Yesterday, campaigners from Animal Aid staged a dynamic presence at the British Heart Foundation’s celebrity ball, and called on the organisation to stop funding experiments on animals. Activists distributed leaflets inside the event itself, which was attended by celebrities including Pippa Middleton and the Saturdays singer Mollie King, and held an eye-catching photocall outside.
Inside the champagne reception at the exclusive Park Lane Hotel, campaigners handed out leaflets that explained why the BHF’s funding of animal experiments is scientifically invalid, as well as cruel. Guests were also given literature as they were coming in, and leaflets were distributed throughout the hotel. The photocall outside the venue was in keeping with the ball’s black tie theme, but included mouse masks and placards asking the BHF to stop hurting animals and putting people at risk by funding vivisection. Positioned directly opposite the red carpet, the activists caught the attention of passers-by and celebrity guests.
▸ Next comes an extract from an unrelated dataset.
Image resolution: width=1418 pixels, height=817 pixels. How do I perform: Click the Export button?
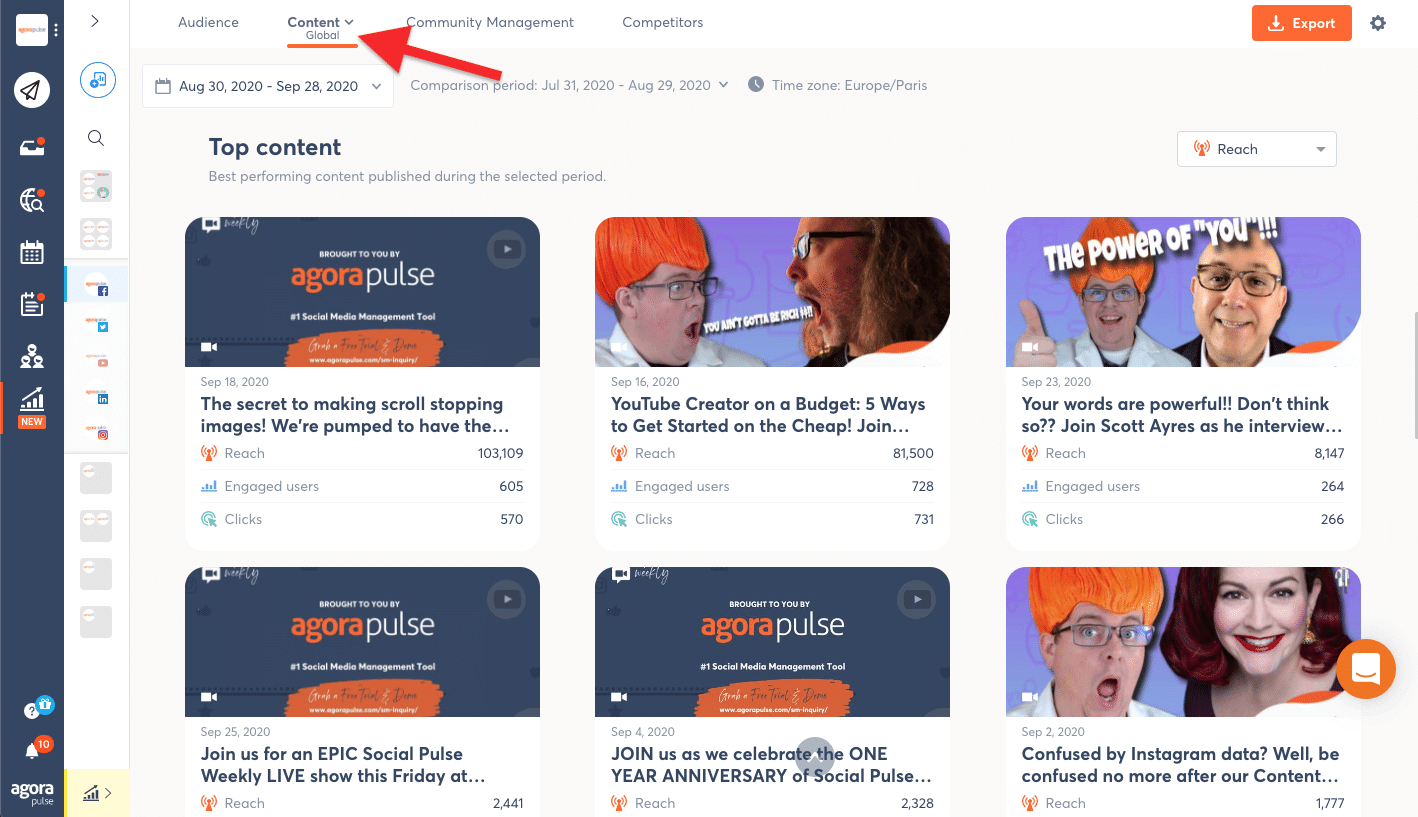(1301, 23)
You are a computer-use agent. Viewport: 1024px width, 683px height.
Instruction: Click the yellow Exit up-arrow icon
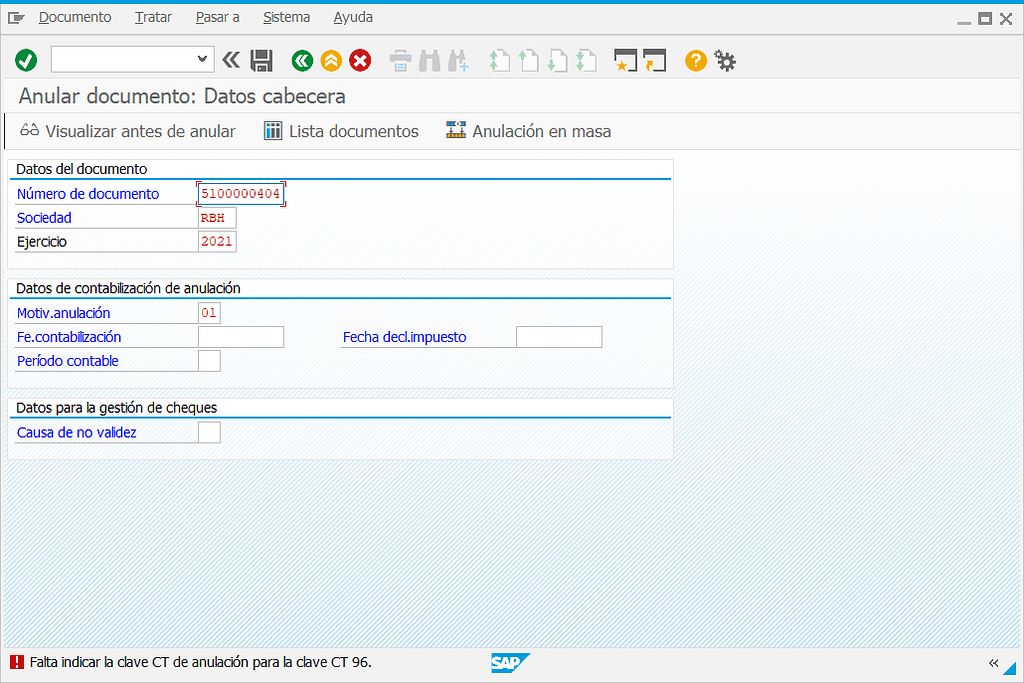(x=331, y=61)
This latest action forms part of Animal Aid’s campaign to bring the BHF’s funding of animal experiments to an end. The national organisation has uncovered a catalogue of shocking animal experiments that have received financial support from the heart charity. These include dogs and pigs being deliberately given heart attacks, goats being forced to endure weeks of disruption to their natural heart rhythms, and pregnant sheep and their unborn lambs being surgically mutilated, partially suffocated and then killed. A particularly futile experiment – exposed just a few weeks ago – involved rats being deprived of oxygen for two weeks in an effort to see whether eating green vegetables could improve some heart problems. Animal Aid believes that such research is scientifically invalid, as well as cruel, since fundamental differences between species mean that there are serious problems with trying to extrapolate the results to humans.
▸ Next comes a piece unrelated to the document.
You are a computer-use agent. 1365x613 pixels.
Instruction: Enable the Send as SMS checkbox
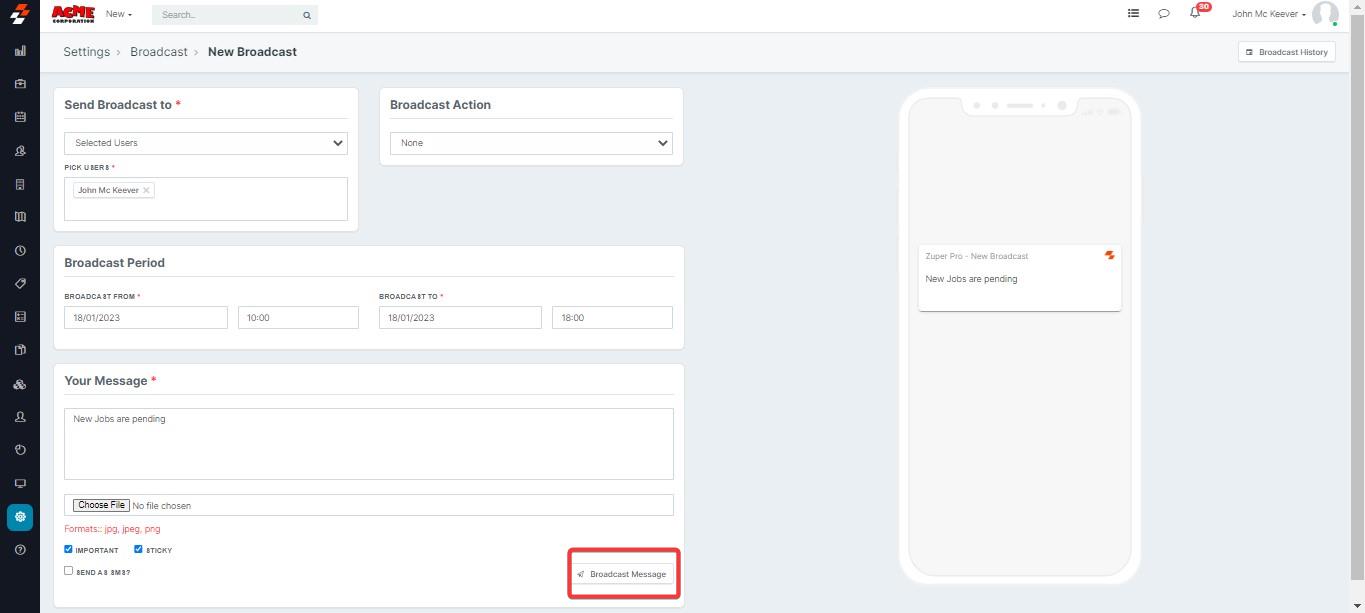pyautogui.click(x=69, y=571)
Says Animal Aid Campaigner Isobel Hutchinson:
‘In light of the vivisection industry’s claims that it is now committed to openness, we wanted to ensure that guests attending the ball were fully informed about how the BHF could be spending their money.
‘A poll conducted on behalf of Animal Aid found that more than eighty per cent of the public would not wish to donate to charities that fund vivisection. This no doubt applies to many of the celebrities who support the BHF too. The charity should take stock of public sentiment and modern science, and ensure that only humane and productive non-animal research receives funding in the future.’